**EXERCÍCIO BREVE**.
No texto sobre a clareza na educação, apresentado abaixo, quem são as pessoas cuja natureza interna brilha claramente em todo o seu comportamento?

Nos restam apenas algumas coisas a dizer sobre a questão da clareza como ferramenta e objetivo educacional. Referente aos meios, é bastante simples: é preciso ter uma percepção clara sobre o objetivo da educação e seus meios de execução para que se possa alcançá-la. Isso difere da clareza como objetivo da educação. Pode-se dizer que uma pessoa é clara do mesmo modo como se diz que ela é verdadeira? O uso se faz por diferentes sentidos. Dizemos que é clara quando tem opiniões claras e confusa quando o oposto; é óbvio, neste sentido, que clareza refere-se ao objetivo da educação. Acima de tudo, o homem deve ter idéias claras sobre o que deve se tornar para que possa educar-se e o que, em última análise, deve ser substituído na educação alheia. Mas também se fala de clareza em outro sentido; há pessoas cuja natureza interna brilha claramente em todo o seu comportamento, e cujas ações podem ser previstas segundo tal ou qual situação. Estas pessoas são aquelas com princípios claros e firmes e que agem segundo tais; também neste sentido, a clareza deve ser o objetivo da educação.

**TRECHO DE DADOS**.
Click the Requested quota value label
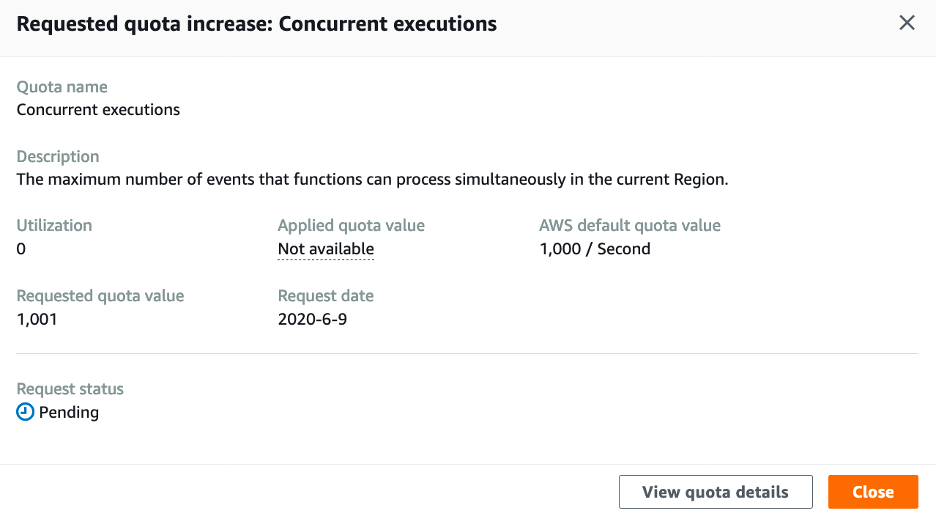The image size is (936, 516). pyautogui.click(x=100, y=296)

**RESPOSTA**.
São aquelas com princípios claros e firmes e que agem segundo tais princípios.